The future of cybersecurity maturity
To achieve a high level of cybersecurity maturity, organisations must move beyond reliance on security tools and AppSec experts, embracing a culture of security at all levels. Effective Secure-by-Design adoption depends on building a security-conscious workforce through structured, ongoing education and incentives that encourage developers to take ownership of their security practices.
In many companies, the journey to a mature security posture begins with identifying security gaps and implementing bug bounties to uncover high-risk vulnerabilities.
However, these efforts often fall short if they fail to address root causes. Without a strong foundation in secure coding practices, organisations may continue to experience breaches, highlighting the need for a proactive approach centred on Secure-by-Design.

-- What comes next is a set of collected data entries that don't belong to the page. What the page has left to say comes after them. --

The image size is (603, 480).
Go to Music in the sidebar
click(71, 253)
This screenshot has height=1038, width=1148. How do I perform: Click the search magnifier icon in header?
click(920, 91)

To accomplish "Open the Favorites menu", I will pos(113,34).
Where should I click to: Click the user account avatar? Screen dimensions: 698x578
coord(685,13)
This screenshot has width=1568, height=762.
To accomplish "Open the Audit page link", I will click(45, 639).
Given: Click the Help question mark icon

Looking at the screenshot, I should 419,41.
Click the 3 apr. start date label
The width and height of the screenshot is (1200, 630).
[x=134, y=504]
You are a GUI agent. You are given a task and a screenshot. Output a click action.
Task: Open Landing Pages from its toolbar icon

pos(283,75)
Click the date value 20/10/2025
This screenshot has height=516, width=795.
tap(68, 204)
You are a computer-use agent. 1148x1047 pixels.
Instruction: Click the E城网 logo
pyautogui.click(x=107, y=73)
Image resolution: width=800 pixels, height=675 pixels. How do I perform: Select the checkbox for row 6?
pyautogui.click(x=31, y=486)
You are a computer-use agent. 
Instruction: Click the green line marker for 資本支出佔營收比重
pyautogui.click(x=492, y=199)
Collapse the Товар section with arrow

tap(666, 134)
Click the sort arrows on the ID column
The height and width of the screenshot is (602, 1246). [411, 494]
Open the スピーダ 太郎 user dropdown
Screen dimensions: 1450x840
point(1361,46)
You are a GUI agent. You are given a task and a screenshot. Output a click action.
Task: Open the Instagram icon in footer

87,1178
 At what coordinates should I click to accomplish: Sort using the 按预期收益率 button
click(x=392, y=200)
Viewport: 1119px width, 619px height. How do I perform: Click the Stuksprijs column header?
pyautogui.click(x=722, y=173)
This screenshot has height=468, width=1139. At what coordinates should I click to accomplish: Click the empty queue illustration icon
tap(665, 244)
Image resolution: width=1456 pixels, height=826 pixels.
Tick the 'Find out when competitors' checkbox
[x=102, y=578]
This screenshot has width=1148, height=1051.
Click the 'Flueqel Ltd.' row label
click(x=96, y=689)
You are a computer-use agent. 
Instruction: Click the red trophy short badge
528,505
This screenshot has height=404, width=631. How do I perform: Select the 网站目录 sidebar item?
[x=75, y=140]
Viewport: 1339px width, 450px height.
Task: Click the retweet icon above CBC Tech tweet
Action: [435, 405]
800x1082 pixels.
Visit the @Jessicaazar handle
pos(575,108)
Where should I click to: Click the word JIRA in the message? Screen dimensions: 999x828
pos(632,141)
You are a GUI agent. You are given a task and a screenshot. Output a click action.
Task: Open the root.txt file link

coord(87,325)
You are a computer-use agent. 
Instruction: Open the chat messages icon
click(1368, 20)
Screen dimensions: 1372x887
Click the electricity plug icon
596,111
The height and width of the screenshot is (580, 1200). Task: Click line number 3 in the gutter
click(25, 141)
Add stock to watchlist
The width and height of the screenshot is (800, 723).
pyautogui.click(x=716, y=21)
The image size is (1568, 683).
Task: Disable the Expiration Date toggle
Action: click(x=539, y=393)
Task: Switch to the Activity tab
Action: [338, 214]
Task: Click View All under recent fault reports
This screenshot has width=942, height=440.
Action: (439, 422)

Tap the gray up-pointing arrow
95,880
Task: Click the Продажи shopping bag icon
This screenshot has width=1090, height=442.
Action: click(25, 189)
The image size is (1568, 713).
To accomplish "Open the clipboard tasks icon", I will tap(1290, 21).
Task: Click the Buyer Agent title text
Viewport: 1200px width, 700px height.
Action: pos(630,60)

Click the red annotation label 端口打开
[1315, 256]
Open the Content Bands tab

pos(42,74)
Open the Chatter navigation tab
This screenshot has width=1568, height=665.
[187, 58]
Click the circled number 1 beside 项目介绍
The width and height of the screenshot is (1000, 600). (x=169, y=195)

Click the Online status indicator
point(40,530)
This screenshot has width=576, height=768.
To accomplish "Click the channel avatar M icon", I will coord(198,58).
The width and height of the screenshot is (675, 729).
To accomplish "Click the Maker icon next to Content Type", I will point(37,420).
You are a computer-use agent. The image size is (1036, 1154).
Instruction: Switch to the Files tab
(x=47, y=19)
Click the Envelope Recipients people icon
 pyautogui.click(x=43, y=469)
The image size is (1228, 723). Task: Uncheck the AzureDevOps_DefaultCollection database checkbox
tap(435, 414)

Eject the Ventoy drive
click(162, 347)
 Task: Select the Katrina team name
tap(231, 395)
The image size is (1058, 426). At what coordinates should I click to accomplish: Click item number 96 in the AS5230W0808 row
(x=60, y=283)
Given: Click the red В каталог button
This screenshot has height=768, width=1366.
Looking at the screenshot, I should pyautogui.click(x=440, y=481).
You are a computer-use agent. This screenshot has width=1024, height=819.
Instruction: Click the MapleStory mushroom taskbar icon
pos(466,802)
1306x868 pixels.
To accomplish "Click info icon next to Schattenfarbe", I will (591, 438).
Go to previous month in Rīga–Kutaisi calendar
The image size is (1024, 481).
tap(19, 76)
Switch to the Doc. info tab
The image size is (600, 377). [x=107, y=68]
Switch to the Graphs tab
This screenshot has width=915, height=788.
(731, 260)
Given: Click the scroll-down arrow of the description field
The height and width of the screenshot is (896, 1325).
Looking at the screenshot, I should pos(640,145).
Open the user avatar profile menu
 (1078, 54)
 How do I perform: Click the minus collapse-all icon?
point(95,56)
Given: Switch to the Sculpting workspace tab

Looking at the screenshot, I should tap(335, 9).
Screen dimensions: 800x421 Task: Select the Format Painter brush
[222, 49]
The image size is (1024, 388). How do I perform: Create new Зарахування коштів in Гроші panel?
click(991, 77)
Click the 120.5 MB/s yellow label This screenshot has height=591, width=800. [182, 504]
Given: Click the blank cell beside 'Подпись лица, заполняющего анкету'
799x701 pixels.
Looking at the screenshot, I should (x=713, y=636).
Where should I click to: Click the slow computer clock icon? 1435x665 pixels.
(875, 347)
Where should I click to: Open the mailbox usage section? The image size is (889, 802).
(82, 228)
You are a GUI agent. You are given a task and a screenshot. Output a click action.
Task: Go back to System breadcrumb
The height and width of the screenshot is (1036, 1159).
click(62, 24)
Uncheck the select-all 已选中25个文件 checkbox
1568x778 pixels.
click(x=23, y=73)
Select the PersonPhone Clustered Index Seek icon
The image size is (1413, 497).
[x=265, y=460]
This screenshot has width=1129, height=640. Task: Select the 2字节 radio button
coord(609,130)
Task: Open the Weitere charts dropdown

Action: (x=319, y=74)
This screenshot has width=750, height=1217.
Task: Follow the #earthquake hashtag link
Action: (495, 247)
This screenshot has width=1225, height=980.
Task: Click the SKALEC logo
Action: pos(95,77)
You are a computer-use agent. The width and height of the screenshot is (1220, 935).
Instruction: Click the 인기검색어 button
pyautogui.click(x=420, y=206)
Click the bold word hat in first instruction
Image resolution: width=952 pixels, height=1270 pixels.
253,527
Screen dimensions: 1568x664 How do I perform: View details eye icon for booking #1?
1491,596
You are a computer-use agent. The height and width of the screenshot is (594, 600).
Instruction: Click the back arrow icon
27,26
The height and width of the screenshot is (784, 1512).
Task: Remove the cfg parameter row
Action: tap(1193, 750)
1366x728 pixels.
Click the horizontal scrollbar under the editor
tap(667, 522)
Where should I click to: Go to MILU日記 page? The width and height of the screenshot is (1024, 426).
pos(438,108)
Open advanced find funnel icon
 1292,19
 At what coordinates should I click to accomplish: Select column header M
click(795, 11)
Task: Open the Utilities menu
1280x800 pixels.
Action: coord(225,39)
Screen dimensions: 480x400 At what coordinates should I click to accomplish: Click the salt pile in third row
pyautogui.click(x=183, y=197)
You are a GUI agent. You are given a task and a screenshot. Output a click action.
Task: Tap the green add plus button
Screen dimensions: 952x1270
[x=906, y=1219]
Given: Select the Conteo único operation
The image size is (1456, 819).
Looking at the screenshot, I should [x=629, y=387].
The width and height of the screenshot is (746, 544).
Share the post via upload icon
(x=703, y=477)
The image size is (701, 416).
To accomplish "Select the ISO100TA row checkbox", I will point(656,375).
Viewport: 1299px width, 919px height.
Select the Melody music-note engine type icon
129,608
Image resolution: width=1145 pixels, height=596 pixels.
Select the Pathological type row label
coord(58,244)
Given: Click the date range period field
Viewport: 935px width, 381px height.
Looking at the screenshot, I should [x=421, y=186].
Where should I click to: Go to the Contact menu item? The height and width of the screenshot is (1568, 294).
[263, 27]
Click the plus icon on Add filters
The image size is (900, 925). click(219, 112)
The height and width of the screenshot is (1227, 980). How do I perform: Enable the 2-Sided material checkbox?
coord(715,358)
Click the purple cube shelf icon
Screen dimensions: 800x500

Ultimately, the success of Secure-by-Design initiatives relies on the ability of companies to cultivate security skills within their development teams. As cybersecurity threats grow more complex, the Secure-by-Design movement represents a critical step toward more robust protection in an increasingly digital world.
By embedding security into the software creation process and fostering a security-first culture, organisations can better protect their assets, uphold regulatory requirements, and reduce the impact of cyberattacks.
The Secure-by-Design approach may not eliminate all cybersecurity risks, but it represents a strategic evolution for an industry that must keep pace with the modern digital ecosystem.